You might wonder if there is a difference between the pedals on upright and grand pianos. Not only is there a difference, but there are actually no upright pianos with pedals that function the same as pedals on fine grand pianos!
Let’s discuss each of the three pedals and see how they differ from one-another:
The Sustain Pedal or the Damper Pedal (The Right Pedal)
This is the most commonly used piano pedal and it is the one pedal that functions the same on uprights and grand pianos.
The Right Pedal releases all the dampers so that the tone lives on after you release the keys.
The Sostenuto Pedal (The Middle Pedal)
On a grand piano, the middle pedal functions as a selective hold pedal. It will release the dampers only on the notes that you depress and hold before pressing the pedal. To put it simply: You play some note – while holding them down, press the middle pedal and hold it down to keep the dampers of the held notes from going back down again after releasing the keys. Only those notes continue holding, but new notes played will not hold after you release the keys.
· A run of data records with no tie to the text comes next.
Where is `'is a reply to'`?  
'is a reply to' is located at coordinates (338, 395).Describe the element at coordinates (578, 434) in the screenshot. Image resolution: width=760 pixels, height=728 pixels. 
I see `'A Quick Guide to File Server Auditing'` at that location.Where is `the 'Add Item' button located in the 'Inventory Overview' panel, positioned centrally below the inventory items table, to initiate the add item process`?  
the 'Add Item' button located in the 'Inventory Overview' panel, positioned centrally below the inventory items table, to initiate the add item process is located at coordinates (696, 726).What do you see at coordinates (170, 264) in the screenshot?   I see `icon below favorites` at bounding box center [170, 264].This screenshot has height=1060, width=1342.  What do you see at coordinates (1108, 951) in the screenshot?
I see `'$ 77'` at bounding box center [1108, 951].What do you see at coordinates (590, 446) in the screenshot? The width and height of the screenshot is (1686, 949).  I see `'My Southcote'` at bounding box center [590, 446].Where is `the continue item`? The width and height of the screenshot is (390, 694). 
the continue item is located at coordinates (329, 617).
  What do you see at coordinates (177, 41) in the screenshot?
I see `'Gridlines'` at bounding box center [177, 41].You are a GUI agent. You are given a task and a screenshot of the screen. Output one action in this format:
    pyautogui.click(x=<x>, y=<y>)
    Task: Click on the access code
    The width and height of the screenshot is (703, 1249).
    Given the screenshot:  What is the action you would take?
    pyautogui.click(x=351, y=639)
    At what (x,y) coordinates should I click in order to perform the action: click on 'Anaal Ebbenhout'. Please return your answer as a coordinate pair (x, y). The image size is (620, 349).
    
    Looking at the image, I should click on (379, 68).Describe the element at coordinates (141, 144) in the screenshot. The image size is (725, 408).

On upright pianos there are a couple different functions for the middle pedal but they rarely perform the function of a sostenuto pedal that a grand piano offers.
Older Upright Pianos
Some older upright pianos have a bass sustain for the middle pedal function. This will only release the dampers on the bass section of the piano and leave the other notes in the middle and the treble alone.
The reason for this is that most pieces of music that utilize the middle pedal have low notes that hold while other notes are played in the upper register. So, it functions almost like a sostenuto pedal in many musical contexts.
Newer Upright Pianos
The trend in recent years has been to move away from a quasi-sostenuto (bass sustain) pedal in upright pianos and replace them with what is referred to as a “practice pedal”
The practice pedal is designed to allow someone to practice the piano while reducing the volume of the piano substantially. It accomplishes this by placing a piece of felt between the hammers and the strings. The hammers then strike the felt and the volume of the notes is greatly reduced. This pedal will “lock” into place by pushing it down and to the left and will enable you to still utilize the right and left pedals on the piano in addition to utilizing the practice function.
This is a very useful pedal for homes or apartments where the sound of the piano could be bothersome to neighbors, parents or other members of the household.
Una Corda or Soft Pedal (The Left Pedal)
This pedal is important because it changes the tone of the piano. On a grand piano this pedal will shift the entire action – you can actually see the keys move from left to right – and the hammers will strike the strings off center making for a softer sound.
Una corda means “one string” because originally pianos only had two strings for each note and this pedal would shift the action so the hammers hit single strings instead of both. Modern pianos have three strings for each note (through most of the piano) and shifting the hammers makes it so they don’t hit the strings squarely. Not only that, the hammers will hit the strings where they aren’t grooved which produces a warmer tone since the felt is softer than the compacted, grooved part of the hammers.
On upright pianos the left pedal does not function at all like it does on grand pianos. It does not shift the action from left to right but typically will move the action closer to the strings.
By placing the hammers closer to the strings, the left pedal will change the touch of the piano but does not change the tone. It is much more difficult to gain momentum with the hammers closer to the string making it harder to play loud, but not change the tone.
There is a little trick you can try with the left pedal on upright pianos. Because it shifts the action closer to the strings, if you hit the pedal quickly, it can make the hammers strike the strings and produce a sound. On some older pianos if you hold down the right pedal and pump the left pedal you can produce some very weird sounds! It’s certainly not meant to function this way but it’s something fun to try sometime.
I hope that this solves the mystery of the pedals on upright pianos. There is a lot of misconceptions about how these pedals function when compared to grand pianos and my hope is that this article has shed light on this subject.